Forecasting the future of Nate Schmidt
<em>He’s back. But how’s that shiny new contract going to look?</em>
Your national nightmare is over.
Nate Schmidt has now returned to action for the Vegas Golden Knights. While much of the focus is geared towards his play this season, there is also a comfort in knowing that No. 88 will be manning the Vegas blue line for another six years beyond this season thanks to a $35.7MM (6x5.95) contract that keeps the 27-year-old in town through the 2024-25 season.
Folks, I haven’t seen a more influential 88 since the titular rocket from Jackie Brenston and his Delta Cats.
However, it’s better to face these kinds of things with a sense of poise and rationality, which is often difficult in the world of sports. The question as we look ahead now is: Will Nate Schmidt play at a level commensurate with his contract? While we cannot answer that right now, what we can do is look at how his historical comparables fared following receiving a similar contract.
For the sake of this exercise, I’ve pulled all defensemen who received a contract similar to Schmidt, that being +/- 2 years of his (so, 4 to 8 years), +/- $1.5MM AAV (4.45 to 7.45) and +/- 2 years in age (25 to 29). Since the beginning of this decade, that’s exactly 40 players, from Paul Martin and Dan Hamhuis on July 1, 2010 through Nate Schmidt on Oct. 25 of this year.
For this exercise, we’re using Wins Above Replacement (WAR), specifically Corsica.Hockey’s model. WAR takes into account shot rates and quality (both for and against), as well as shooting ability, zonal transitions and penalty differential.
Before you close the article in anger and shake your fist at another spreadsheet boy, let me point out that I do not believe WAR is a perfect stat and the limited availability of research done on microstats (like Ryan Stimson’s Passing Project) and their specific impact keeps us from getting a fully accurate read on a player. That being said, if I’m looking for just one number to judge a player overall, I’m taking WAR every time.
Taking a look at the arc of these players’ careers, well, it does not look particularly rosy for No. 88.
Does this mean that Schmidt will follow the same arc as this group of players? No.
In fact, if you’re looking for reasons to be optimistic, consider that Schmidt’s age-25 and age-26 WAR are above the average for players in this cohort, so even if he diminishes at a similar rate, he will not hit the bottoms that some of his peers might. But giving a player with just one year of performing somewhat above average with top pairing minutes a six-year contract for his age-28 to 33 seasons is more likely than not a rough move.

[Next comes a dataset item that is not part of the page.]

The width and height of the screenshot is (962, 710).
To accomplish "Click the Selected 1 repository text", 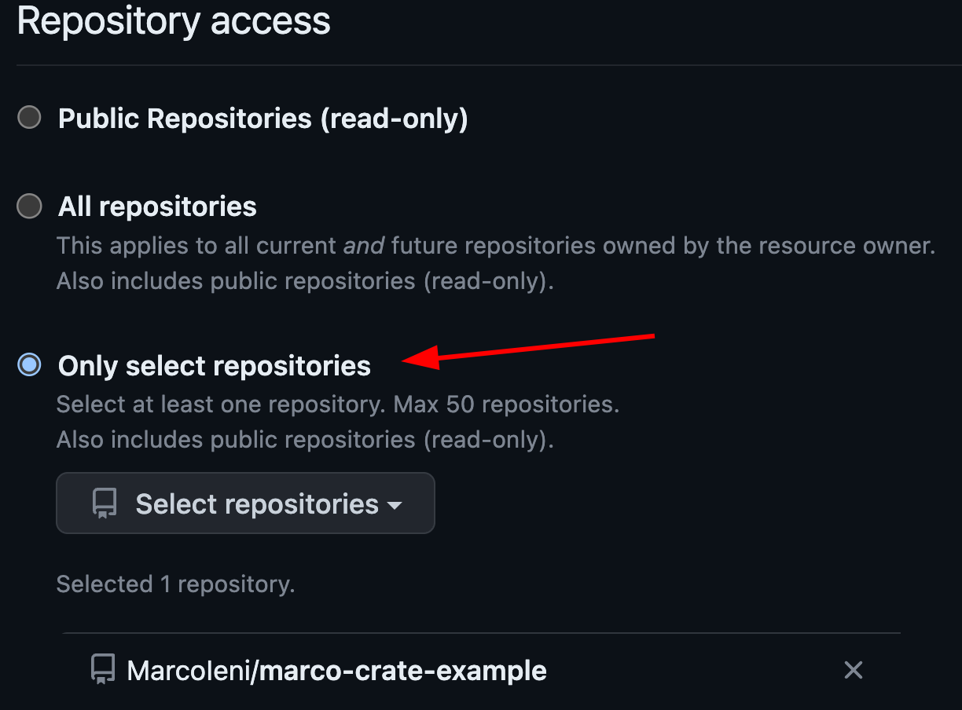I will point(174,584).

Paying for past performance is as innate to the sport as the pre-game nap, facial hair in the spring and looking the other way when it comes to off-the-ice issues. A defenseman’s peak in the modern game is between 25 and 28, despite tired claims that it comes later, and that’s why contracts like Torey Krug’s four-year, $21MM deal signed shortly after turning 25 are playing out so much better than Jay Bouwmeester’s five-year, $27MM deal signed just before he turned 30. Through the first two years of Krug’s deal, he has posted 2.23 WAR, while Bouwmeester has limped to a mark of -3.39 through the first four years of his.
It’s hard to predict the future. For every Brent Burns (five-year contract, $5.76MM AAV, 6.44 WAR total), there’s a Jason Garrison (six years, $4.6MM AAV, -3.24 WAR). Schmidt should fall somewhere in the middle of these two, but whether he’s closer to Chewbacca or one of the less notable inaugural Golden Knights relies on myriad factors. His health, his deployment, his partner, his willingness to learn a different move in the offensive zone besides the head-fake will surely contribute to how well Schmidt lives up to his contract.

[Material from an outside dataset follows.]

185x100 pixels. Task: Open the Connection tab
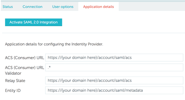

Of the seven players in the study to have signed a contract that would kick in prior to their age-28 season like Schmidt, only one has shown notably positive results even within the first two years (Jeff Petry, 1.64 WAR), while the likes of Jason Demers, Erik Johnson, Andrew MacDonald, Jason Garrison, Matt Carle and Dan Hamhuis ranged from -0.64 (Demers, MacDonald) to 0.13 (Garrison).
This is not to bring your spirits down after witnessing a fan favorite return to the ice. Instead, it’s a word of caution against late-20s extensions. With few exceptions, the player’s best days are behind them the moment that contract kicks in, and hoping for former glory is a fool’s errand.
Could be worse, though. Could be the Jack Johnson deal.